▶ TAREFA
Dê continuidade ao relato de memórias sobre Governador Valadares às vésperas do golpe de 1964, começando logo depois da última frase.

▶ TRECHO DO TEXTO
== == ==
30 DE MARÇO DE 1964
O Brasil não sabe que o Golpe de 64 começou um dia antes em Governador Valadares.
Valadares era quente. Ainda é um local de calor infernal, com o Ibituruna refletindo raios solares sobre o rio doce que corre em meio à cidade. Naquele tempo era quente em outros sentidos. Cidade recém-criada, com muitas ruas de terra, mais bicicletas que carros, e os carros disputando com os cavalos, na minha cabeça de menino não havia muita diferença entre a vida ali e os faroestes que via no Cine Ideal. Pessoas andavam armadas em público. Garoto, assisti a muitos tiroteios. Brigas de rua, bebedeiras, espancamentos. Uma manhã eu voltava da padaria e um sujeito, na minha frente, abriu a barriga de outro com peixeira. Sangue e intestinos pela calçada da Israel Pinheiro.
Toda essa tensão existia também – e maior – no campo. Valadares tinha nome de governador mas era uma cidade de xerifes. Latifundiários que dominavam a região. Com suas milícias de jagunços. Mas descendo a Rio-Bahia ou ou navegando pelo Rio Doce vinham os migrantes, retirantes, ex-candangos, pra tentar a vida na cidade nova que surgia de promessas, mica, serrarias, dinheiro fácil-farto. E haviam os agricultores querendo preservar suas terrinhas que viravam pastos. Os últimos Krenaques mendigavam nas ruas chorando a morte das matas. A configuração oligárquica enfrentava – e violentamente – novos tempos. A efervescência de todo aquele Brasil em ebulição fervia na chapa quente ao redor do Ibituruna.
O que resta de História e lembranças no país registra a saga das Ligas Camponesas organizadas por Francisco Julião no Nordeste como exemplo de conscientização e mobilização do povo na luta por terras e condições de vida. Quase nada se diz de organizações como o Sindicato de Camponeses no Vale do Rio Doce - incentivados inclusive por uma vinda do Julião em 1961 - que estavam mudando a vida dos trabalhadores rurais e dos imigrantes valadarenses.
== == ==
▶ LINHAS FORNECIDAS

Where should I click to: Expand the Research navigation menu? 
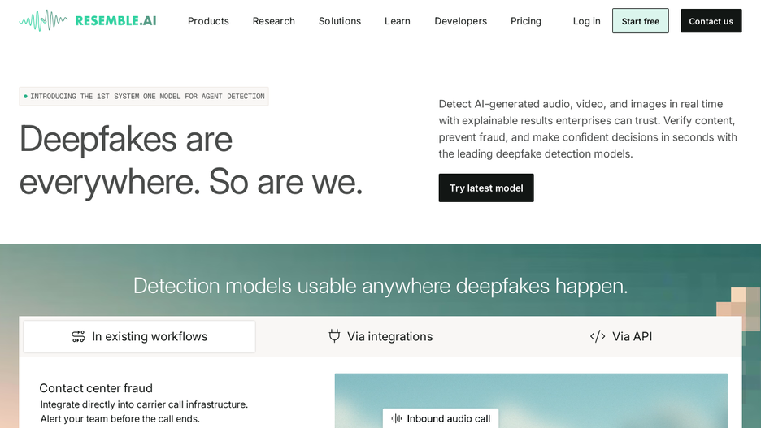tap(274, 21)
== == ==
▶ RESPOSTA
De um lado, pistoleiros expulsando lavradores de suas terras. De outro, tentativas de invasões de terras abandonadas. Em 1964 esta luta iria chegar a resultados concretos com o anúncio da desapropriação da fazenda improdutiva da empresa Anglo. Enquanto os latifundiários em pânico reforçavam os armamentos e contratavam mais jagunços. E a Igreja Católica com a Liga Democrática Feminina promovia passeatas diárias contra o demônio da subversão. E o jornal Combate dando voz aos sufocados. Pela reforma agrária.
Eu tinha dez anos e não entendia a História assim. Para mim era como os filmes de cangaceiros que passavam no Pio XII. Nas historias e brincadeiras das crianças os personagens eram esses. O temido Capitão Pedro de chapéu, caçador de bandidos e comunistas. Meus heróis eram Lampião e Chicão. Francisco Raimundo, líder dos camponeses, era um sapateiro que virou pedra nas botas dos opressores. No folclore local tornou-se um possesso, comandando posseiros que invadiam tudo, saqueavam as casas, e ele tomava e dava aos pobres, robinhudi do Rio Doce. A molecada sussurava seu nome num misto de admiração e medo. As mães devotas chamavam: “Entra pra casa, menino, que o Chicão vai te pegar”.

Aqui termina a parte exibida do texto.